## Text to read
☆ ☆ ☆ ☆ ☆
# Forum Learning Russian Language Resources for Studying Russian Book Reviews  Literature...

## bonzaialsatian

Can anyone recommend some Russian poetry or fiction that would be good for someone fairly new to Russian and hoping to increase their vocab? 
I'm sort of thinking along the lines of a website or something with simple texts - anthing like that? 
Thanks,
Bonz

----------


## Pravit

How new is new? About literature I don't know if any of it would be easy for someone new to Russian, but aftrer a while you might try beginning with Pushkin's prose, which is very clearly written. 
If you just mean things to read in general, I remember that LIB.RU had a lot of children's stories. But I can't find any right now. Maybe you'd like to read this? http://lib.userline.ru/1007

----------


## bonzaialsatian

> How new is new?

 Err... bit too new, but always looking out for a challenge...
Thanks for the Lib.ru suggestion though!   ::

----------


## atreides8080

Crime and punishment is a pretty great book, and worth a read.  Here is an e-book which has both Russian and English text.     
OK, I've only read the English (in print), but it was interesting to see how the Russian is formed.  (although too difficult for me yet)

----------


## Culturist

Try Lermontov. Just like the young Pushkin, he, also having been a romantic poet, wrote easy-to-understand lyrics in the spirit of popular songs.

----------


## laxxy

First think about what kind of stuff you would find enjoyable to read, and then pick. Whatever are the books you are reading in English, there are likely to be similar writers in Russian. 
Choosing a Russian translation of an English- (or other) language book might be a good option, as it will often be written in simpler language. Plus, you'll have the original to consult with. 
I'm not so sure about Crime and Punishment and such... Pushkin, maybe. Or, better, some contemporary writer who you find easier to read, there are lots and lots of books online.

----------
☆ ☆ ☆ ☆ ☆
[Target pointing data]

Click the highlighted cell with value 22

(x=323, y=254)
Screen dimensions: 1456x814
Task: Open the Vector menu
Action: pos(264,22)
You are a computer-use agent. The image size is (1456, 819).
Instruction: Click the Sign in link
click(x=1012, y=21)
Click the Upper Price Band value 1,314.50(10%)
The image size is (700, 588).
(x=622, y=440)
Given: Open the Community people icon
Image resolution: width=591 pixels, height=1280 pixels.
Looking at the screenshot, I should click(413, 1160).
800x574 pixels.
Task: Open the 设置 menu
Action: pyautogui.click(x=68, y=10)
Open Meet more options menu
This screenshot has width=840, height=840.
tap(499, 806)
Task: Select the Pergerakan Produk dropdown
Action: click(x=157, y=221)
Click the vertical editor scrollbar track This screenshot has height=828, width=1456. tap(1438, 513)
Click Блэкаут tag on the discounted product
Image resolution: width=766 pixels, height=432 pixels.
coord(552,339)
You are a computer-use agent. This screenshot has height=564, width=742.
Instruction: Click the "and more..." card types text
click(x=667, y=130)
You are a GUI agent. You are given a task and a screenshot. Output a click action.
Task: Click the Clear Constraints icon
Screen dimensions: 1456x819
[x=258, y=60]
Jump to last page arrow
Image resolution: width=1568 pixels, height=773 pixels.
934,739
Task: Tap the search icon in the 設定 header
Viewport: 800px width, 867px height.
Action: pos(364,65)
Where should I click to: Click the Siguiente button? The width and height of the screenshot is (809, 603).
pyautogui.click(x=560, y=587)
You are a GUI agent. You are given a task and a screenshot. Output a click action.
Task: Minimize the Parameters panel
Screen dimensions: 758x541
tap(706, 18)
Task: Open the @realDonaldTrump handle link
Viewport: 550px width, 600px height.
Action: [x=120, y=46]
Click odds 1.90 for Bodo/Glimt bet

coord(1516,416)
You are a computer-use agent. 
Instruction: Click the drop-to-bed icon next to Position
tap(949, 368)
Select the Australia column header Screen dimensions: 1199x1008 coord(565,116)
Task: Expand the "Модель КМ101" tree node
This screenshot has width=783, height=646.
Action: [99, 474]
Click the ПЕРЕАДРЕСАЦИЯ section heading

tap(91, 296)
☆ ☆ ☆ ☆ ☆
## Instruction
In the forum thread on Russian reading, please say whose prose Pravit suggests beginning with after a while, and why.

## Written answer
Pushkin's prose, because it is very clearly written.